TASK REQUIREMENTS:
Extract exactly and only the lines of the data below, starting at the line with "875x584 pixels." and stopping after the final line.

START DATA

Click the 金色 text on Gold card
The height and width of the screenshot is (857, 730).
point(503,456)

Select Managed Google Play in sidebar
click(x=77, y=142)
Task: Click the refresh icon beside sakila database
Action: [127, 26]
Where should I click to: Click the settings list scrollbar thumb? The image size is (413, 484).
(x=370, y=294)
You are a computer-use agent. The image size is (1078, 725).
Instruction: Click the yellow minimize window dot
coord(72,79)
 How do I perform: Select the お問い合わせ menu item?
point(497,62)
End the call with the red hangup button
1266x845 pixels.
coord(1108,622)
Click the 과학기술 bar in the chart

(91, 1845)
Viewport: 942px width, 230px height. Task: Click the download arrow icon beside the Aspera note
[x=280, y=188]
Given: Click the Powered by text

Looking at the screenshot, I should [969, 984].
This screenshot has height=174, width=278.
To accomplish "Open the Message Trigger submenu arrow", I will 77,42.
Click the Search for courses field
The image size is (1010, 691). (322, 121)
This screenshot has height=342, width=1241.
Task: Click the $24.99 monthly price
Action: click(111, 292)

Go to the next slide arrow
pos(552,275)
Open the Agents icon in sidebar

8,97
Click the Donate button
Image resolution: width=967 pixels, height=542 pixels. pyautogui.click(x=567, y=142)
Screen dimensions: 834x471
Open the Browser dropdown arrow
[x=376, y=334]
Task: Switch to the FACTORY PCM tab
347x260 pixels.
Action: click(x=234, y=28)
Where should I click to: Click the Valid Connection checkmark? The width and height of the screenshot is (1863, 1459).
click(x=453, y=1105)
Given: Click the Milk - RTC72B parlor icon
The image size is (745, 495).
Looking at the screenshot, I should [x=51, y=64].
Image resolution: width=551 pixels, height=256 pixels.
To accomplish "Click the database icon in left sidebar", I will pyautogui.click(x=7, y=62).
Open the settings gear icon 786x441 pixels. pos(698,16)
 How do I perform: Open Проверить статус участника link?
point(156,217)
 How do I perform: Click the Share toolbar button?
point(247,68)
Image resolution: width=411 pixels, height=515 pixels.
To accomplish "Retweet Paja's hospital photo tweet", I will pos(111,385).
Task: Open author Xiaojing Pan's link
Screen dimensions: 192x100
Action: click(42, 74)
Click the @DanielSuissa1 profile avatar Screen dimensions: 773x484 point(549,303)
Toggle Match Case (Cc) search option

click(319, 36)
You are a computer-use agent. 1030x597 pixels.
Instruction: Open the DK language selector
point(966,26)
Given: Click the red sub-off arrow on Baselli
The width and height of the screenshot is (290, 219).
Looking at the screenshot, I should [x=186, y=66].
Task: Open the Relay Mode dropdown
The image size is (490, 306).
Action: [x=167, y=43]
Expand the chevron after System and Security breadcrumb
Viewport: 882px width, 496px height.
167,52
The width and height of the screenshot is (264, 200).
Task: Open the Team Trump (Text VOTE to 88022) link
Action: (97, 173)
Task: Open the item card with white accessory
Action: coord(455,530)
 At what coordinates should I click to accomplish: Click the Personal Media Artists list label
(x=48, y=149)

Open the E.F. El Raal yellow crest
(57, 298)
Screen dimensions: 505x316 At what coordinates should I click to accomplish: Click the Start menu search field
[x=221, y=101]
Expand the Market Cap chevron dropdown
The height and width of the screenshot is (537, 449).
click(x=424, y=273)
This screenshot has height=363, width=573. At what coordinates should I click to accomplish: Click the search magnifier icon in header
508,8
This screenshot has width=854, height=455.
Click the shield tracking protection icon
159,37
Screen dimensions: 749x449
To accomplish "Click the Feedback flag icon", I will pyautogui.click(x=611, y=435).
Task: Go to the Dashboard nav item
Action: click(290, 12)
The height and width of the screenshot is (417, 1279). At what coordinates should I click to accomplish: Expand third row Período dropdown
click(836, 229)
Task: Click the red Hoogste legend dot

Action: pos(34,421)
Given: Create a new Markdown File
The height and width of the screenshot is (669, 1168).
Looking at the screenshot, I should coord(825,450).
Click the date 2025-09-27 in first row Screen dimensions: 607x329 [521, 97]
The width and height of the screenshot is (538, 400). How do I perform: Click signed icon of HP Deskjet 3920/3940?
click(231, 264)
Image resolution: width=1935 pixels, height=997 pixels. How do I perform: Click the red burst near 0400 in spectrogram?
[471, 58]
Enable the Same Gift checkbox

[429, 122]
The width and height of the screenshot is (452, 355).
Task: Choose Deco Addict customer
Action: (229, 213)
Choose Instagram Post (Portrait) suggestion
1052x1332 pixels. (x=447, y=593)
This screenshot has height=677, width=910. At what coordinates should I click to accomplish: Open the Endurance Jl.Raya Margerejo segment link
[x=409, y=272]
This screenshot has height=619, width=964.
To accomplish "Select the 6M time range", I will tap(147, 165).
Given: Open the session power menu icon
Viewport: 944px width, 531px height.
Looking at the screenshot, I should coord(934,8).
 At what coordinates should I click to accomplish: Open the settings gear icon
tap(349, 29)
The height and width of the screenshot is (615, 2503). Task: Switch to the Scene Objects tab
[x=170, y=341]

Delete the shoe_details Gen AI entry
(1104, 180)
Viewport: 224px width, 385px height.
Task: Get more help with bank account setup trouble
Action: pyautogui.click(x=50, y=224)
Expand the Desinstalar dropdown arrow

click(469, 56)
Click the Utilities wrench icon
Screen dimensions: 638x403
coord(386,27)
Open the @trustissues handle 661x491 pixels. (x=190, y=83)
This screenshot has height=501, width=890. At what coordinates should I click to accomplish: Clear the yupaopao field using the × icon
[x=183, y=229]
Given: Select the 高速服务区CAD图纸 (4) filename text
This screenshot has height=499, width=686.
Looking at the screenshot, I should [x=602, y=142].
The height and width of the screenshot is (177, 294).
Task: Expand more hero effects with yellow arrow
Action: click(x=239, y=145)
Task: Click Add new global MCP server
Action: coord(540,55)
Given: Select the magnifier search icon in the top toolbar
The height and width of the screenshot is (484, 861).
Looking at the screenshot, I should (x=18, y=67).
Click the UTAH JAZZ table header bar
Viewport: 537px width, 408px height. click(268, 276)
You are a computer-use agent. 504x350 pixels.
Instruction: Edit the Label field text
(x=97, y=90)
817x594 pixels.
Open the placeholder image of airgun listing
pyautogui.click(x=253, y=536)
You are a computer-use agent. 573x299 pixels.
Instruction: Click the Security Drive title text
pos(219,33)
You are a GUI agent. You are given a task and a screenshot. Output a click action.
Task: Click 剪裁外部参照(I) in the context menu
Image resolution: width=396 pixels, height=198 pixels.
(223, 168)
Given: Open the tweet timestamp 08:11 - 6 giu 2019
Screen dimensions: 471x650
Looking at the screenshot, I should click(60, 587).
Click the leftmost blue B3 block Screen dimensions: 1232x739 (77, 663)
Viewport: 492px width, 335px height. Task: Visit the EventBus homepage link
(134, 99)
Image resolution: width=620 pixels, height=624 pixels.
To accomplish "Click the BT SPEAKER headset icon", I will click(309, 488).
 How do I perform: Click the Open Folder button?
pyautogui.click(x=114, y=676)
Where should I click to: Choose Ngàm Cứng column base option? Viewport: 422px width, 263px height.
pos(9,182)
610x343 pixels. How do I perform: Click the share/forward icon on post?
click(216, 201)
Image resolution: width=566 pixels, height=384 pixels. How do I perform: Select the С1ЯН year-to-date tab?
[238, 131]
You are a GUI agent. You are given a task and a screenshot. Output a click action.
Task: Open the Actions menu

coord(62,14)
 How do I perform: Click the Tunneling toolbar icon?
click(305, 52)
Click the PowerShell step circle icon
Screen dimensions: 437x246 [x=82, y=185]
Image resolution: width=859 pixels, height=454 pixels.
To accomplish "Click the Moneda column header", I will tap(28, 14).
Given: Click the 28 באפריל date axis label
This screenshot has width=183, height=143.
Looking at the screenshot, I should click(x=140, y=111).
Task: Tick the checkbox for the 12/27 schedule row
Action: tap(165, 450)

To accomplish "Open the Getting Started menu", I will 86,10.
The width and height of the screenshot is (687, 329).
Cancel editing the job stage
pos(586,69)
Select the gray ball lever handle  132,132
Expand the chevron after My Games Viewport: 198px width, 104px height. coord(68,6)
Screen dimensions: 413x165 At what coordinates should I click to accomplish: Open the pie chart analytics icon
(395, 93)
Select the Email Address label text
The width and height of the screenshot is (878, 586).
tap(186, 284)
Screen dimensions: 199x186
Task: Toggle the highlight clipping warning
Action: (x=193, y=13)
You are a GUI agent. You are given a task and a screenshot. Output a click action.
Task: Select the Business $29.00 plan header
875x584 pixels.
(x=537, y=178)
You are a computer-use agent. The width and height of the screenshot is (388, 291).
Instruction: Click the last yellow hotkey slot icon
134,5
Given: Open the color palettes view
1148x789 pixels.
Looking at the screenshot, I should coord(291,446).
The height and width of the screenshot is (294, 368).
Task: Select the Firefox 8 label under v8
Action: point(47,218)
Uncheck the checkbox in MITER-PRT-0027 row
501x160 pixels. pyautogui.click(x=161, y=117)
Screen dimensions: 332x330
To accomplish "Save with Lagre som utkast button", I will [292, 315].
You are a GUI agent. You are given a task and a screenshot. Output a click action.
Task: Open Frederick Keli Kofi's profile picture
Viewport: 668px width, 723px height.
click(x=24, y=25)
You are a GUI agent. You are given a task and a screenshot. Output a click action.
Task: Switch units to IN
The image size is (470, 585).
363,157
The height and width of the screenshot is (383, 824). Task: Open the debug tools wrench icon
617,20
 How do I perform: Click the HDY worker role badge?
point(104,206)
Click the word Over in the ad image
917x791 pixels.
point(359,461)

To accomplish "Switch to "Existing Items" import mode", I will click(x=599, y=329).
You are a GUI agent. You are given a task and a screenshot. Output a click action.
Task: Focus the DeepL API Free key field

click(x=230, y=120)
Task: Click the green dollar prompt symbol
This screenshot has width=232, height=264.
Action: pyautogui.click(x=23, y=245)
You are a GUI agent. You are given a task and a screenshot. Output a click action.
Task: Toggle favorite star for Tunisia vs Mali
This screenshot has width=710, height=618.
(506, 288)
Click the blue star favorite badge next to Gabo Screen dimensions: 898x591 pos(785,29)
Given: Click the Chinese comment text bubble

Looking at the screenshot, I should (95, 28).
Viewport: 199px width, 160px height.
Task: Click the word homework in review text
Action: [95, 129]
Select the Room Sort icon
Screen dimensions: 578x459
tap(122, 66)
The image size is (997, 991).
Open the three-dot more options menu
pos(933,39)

END DATA

WRITTEN RESPONSE:
875x584 pixels.
(x=537, y=178)
You are a computer-use agent. The width and height of the screenshot is (388, 291).
Instruction: Click the last yellow hotkey slot icon
134,5
Given: Open the color palettes view
1148x789 pixels.
Looking at the screenshot, I should coord(291,446).
The height and width of the screenshot is (294, 368).
Task: Select the Firefox 8 label under v8
Action: point(47,218)
Uncheck the checkbox in MITER-PRT-0027 row
501x160 pixels. pyautogui.click(x=161, y=117)
Screen dimensions: 332x330
To accomplish "Save with Lagre som utkast button", I will [292, 315].
You are a GUI agent. You are given a task and a screenshot. Output a click action.
Task: Open Frederick Keli Kofi's profile picture
Viewport: 668px width, 723px height.
click(x=24, y=25)
You are a GUI agent. You are given a task and a screenshot. Output a click action.
Task: Switch units to IN
The image size is (470, 585).
363,157
The height and width of the screenshot is (383, 824). Task: Open the debug tools wrench icon
617,20
 How do I perform: Click the HDY worker role badge?
point(104,206)
Click the word Over in the ad image
917x791 pixels.
point(359,461)

To accomplish "Switch to "Existing Items" import mode", I will click(x=599, y=329).
You are a GUI agent. You are given a task and a screenshot. Output a click action.
Task: Focus the DeepL API Free key field

click(x=230, y=120)
Task: Click the green dollar prompt symbol
This screenshot has width=232, height=264.
Action: pyautogui.click(x=23, y=245)
You are a GUI agent. You are given a task and a screenshot. Output a click action.
Task: Toggle favorite star for Tunisia vs Mali
This screenshot has width=710, height=618.
(506, 288)
Click the blue star favorite badge next to Gabo Screen dimensions: 898x591 pos(785,29)
Given: Click the Chinese comment text bubble

Looking at the screenshot, I should (95, 28).
Viewport: 199px width, 160px height.
Task: Click the word homework in review text
Action: [95, 129]
Select the Room Sort icon
Screen dimensions: 578x459
tap(122, 66)
The image size is (997, 991).
Open the three-dot more options menu
pos(933,39)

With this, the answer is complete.